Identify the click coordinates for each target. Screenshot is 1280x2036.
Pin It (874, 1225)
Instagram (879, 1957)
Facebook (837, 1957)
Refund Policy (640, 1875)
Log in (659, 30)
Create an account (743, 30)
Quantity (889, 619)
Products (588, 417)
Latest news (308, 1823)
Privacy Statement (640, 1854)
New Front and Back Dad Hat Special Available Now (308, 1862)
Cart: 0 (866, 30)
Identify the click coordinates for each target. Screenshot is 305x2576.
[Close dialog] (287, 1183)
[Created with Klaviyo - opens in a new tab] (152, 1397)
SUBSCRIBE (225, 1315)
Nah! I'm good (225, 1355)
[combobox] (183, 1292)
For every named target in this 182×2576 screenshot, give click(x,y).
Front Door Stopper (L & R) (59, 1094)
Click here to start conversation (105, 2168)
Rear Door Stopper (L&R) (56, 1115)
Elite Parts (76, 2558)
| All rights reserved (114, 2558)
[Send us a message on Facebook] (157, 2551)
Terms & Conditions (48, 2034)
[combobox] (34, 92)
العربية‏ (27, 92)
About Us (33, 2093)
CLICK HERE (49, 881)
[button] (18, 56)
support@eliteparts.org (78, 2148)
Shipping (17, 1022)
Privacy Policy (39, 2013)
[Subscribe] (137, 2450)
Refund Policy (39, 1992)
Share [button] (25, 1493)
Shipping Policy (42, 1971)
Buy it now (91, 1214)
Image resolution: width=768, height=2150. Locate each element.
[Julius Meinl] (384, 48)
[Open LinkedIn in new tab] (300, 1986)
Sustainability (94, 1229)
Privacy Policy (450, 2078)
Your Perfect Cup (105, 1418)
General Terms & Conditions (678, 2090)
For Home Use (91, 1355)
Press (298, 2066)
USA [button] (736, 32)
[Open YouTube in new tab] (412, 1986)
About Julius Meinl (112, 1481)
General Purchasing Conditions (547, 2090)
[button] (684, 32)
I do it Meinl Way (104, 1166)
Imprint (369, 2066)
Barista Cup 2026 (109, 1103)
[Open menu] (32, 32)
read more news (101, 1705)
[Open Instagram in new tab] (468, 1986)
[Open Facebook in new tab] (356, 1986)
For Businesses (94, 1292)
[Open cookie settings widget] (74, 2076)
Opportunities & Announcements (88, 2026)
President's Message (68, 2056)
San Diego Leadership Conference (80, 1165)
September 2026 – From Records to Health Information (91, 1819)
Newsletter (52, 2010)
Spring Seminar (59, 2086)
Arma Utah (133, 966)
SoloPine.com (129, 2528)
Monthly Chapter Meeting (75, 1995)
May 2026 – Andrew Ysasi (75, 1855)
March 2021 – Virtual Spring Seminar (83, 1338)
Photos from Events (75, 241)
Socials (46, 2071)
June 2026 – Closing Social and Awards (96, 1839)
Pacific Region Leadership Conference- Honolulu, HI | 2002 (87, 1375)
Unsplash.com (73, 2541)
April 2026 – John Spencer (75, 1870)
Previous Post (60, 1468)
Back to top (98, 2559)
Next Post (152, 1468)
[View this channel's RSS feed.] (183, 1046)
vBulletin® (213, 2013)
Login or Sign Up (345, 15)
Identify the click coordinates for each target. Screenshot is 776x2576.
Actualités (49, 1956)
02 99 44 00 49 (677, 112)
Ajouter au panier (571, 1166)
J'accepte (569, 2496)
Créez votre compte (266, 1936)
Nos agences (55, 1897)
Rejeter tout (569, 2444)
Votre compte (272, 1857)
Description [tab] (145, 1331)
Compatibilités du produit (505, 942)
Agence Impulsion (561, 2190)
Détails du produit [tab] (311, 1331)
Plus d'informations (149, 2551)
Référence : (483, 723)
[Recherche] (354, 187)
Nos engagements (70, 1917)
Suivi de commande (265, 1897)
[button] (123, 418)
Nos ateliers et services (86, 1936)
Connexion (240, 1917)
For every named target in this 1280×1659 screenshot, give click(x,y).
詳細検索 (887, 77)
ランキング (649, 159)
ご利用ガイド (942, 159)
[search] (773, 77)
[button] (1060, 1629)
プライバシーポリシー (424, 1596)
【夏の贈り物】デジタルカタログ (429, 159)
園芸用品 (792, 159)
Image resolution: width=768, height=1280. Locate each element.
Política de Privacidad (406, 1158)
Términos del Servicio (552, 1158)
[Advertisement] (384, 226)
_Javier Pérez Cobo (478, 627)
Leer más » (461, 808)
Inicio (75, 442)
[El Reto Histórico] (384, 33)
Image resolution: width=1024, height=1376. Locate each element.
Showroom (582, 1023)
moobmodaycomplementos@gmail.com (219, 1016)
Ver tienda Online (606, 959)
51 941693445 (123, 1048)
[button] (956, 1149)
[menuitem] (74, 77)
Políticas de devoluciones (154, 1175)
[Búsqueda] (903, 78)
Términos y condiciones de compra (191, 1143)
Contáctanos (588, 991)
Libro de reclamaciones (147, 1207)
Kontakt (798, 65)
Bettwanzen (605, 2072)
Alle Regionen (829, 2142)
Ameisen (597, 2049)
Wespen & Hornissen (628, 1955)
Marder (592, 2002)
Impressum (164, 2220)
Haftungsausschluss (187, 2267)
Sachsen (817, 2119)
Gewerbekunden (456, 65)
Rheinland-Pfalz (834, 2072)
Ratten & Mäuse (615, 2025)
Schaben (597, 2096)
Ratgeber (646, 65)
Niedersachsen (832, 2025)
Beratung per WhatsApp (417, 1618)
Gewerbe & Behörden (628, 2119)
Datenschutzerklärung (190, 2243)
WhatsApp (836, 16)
++++++++
In the entries above, find lines with "Stopper" and copy each.

Front Door Stopper (L & R) (59, 1094)
Rear Door Stopper (L&R) (56, 1115)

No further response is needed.